### Material for this task
+---+
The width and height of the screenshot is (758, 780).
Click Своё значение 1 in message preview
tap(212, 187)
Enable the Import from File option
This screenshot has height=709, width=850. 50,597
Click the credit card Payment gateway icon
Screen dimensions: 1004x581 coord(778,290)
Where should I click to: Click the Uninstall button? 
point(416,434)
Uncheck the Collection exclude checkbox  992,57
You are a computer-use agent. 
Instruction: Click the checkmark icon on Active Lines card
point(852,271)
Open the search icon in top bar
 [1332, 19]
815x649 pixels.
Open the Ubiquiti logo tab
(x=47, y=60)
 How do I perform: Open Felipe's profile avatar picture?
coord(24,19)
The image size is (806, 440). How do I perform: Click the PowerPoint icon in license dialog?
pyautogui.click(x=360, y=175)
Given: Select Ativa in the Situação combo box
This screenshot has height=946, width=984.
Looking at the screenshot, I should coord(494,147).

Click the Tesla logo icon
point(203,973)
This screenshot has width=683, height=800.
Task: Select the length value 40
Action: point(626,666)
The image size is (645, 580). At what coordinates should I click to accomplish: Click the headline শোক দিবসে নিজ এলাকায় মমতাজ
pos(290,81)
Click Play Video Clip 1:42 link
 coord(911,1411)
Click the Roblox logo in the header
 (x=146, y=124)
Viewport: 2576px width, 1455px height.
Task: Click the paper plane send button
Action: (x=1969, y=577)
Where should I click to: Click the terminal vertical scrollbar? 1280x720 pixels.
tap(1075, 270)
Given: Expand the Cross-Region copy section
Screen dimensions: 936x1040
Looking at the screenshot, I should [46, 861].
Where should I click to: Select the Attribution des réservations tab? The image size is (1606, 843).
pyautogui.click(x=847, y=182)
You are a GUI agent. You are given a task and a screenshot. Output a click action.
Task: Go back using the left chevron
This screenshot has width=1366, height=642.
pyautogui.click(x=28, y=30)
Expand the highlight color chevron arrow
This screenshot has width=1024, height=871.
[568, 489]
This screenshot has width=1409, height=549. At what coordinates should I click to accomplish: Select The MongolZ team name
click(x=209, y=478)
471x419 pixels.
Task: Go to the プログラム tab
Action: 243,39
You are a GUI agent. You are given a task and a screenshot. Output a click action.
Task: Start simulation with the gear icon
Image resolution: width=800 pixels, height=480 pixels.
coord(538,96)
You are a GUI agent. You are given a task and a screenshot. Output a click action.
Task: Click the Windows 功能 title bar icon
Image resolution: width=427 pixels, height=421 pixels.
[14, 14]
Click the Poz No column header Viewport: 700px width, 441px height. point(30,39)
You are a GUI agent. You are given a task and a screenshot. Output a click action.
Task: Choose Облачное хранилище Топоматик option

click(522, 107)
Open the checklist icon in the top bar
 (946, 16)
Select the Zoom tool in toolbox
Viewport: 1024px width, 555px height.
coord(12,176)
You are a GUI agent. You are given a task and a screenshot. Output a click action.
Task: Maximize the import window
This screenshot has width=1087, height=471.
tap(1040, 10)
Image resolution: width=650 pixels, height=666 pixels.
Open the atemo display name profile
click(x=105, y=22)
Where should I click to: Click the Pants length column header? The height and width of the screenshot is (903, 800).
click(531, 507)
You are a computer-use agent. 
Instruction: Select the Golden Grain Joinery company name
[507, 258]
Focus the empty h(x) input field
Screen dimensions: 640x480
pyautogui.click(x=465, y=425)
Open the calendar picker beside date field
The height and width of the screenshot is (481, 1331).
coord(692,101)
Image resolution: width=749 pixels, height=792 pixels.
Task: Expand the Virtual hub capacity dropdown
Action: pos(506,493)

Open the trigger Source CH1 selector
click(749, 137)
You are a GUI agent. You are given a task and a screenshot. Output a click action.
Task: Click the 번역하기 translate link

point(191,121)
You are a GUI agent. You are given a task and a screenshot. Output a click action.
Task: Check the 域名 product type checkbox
+---+
### Task statement
All entries above are to be repeated verbatim, down to the last line.

### Reply to the task
The width and height of the screenshot is (758, 780).
Click Своё значение 1 in message preview
tap(212, 187)
Enable the Import from File option
This screenshot has height=709, width=850. 50,597
Click the credit card Payment gateway icon
Screen dimensions: 1004x581 coord(778,290)
Where should I click to: Click the Uninstall button? 
point(416,434)
Uncheck the Collection exclude checkbox  992,57
You are a computer-use agent. 
Instruction: Click the checkmark icon on Active Lines card
point(852,271)
Open the search icon in top bar
 [1332, 19]
815x649 pixels.
Open the Ubiquiti logo tab
(x=47, y=60)
 How do I perform: Open Felipe's profile avatar picture?
coord(24,19)
The image size is (806, 440). How do I perform: Click the PowerPoint icon in license dialog?
pyautogui.click(x=360, y=175)
Given: Select Ativa in the Situação combo box
This screenshot has height=946, width=984.
Looking at the screenshot, I should coord(494,147).

Click the Tesla logo icon
point(203,973)
This screenshot has width=683, height=800.
Task: Select the length value 40
Action: point(626,666)
The image size is (645, 580). At what coordinates should I click to accomplish: Click the headline শোক দিবসে নিজ এলাকায় মমতাজ
pos(290,81)
Click Play Video Clip 1:42 link
 coord(911,1411)
Click the Roblox logo in the header
 (x=146, y=124)
Viewport: 2576px width, 1455px height.
Task: Click the paper plane send button
Action: (x=1969, y=577)
Where should I click to: Click the terminal vertical scrollbar? 1280x720 pixels.
tap(1075, 270)
Given: Expand the Cross-Region copy section
Screen dimensions: 936x1040
Looking at the screenshot, I should [46, 861].
Where should I click to: Select the Attribution des réservations tab? The image size is (1606, 843).
pyautogui.click(x=847, y=182)
You are a GUI agent. You are given a task and a screenshot. Output a click action.
Task: Go back using the left chevron
This screenshot has width=1366, height=642.
pyautogui.click(x=28, y=30)
Expand the highlight color chevron arrow
This screenshot has width=1024, height=871.
[568, 489]
This screenshot has width=1409, height=549. At what coordinates should I click to accomplish: Select The MongolZ team name
click(x=209, y=478)
471x419 pixels.
Task: Go to the プログラム tab
Action: 243,39
You are a GUI agent. You are given a task and a screenshot. Output a click action.
Task: Start simulation with the gear icon
Image resolution: width=800 pixels, height=480 pixels.
coord(538,96)
You are a GUI agent. You are given a task and a screenshot. Output a click action.
Task: Click the Windows 功能 title bar icon
Image resolution: width=427 pixels, height=421 pixels.
[14, 14]
Click the Poz No column header Viewport: 700px width, 441px height. point(30,39)
You are a GUI agent. You are given a task and a screenshot. Output a click action.
Task: Choose Облачное хранилище Топоматик option

click(522, 107)
Open the checklist icon in the top bar
 (946, 16)
Select the Zoom tool in toolbox
Viewport: 1024px width, 555px height.
coord(12,176)
You are a GUI agent. You are given a task and a screenshot. Output a click action.
Task: Maximize the import window
This screenshot has width=1087, height=471.
tap(1040, 10)
Image resolution: width=650 pixels, height=666 pixels.
Open the atemo display name profile
click(x=105, y=22)
Where should I click to: Click the Pants length column header? The height and width of the screenshot is (903, 800).
click(531, 507)
You are a computer-use agent. 
Instruction: Select the Golden Grain Joinery company name
[507, 258]
Focus the empty h(x) input field
Screen dimensions: 640x480
pyautogui.click(x=465, y=425)
Open the calendar picker beside date field
The height and width of the screenshot is (481, 1331).
coord(692,101)
Image resolution: width=749 pixels, height=792 pixels.
Task: Expand the Virtual hub capacity dropdown
Action: pos(506,493)

Open the trigger Source CH1 selector
click(749, 137)
You are a GUI agent. You are given a task and a screenshot. Output a click action.
Task: Click the 번역하기 translate link

point(191,121)
You are a GUI agent. You are given a task and a screenshot. Output a click action.
Task: Check the 域名 product type checkbox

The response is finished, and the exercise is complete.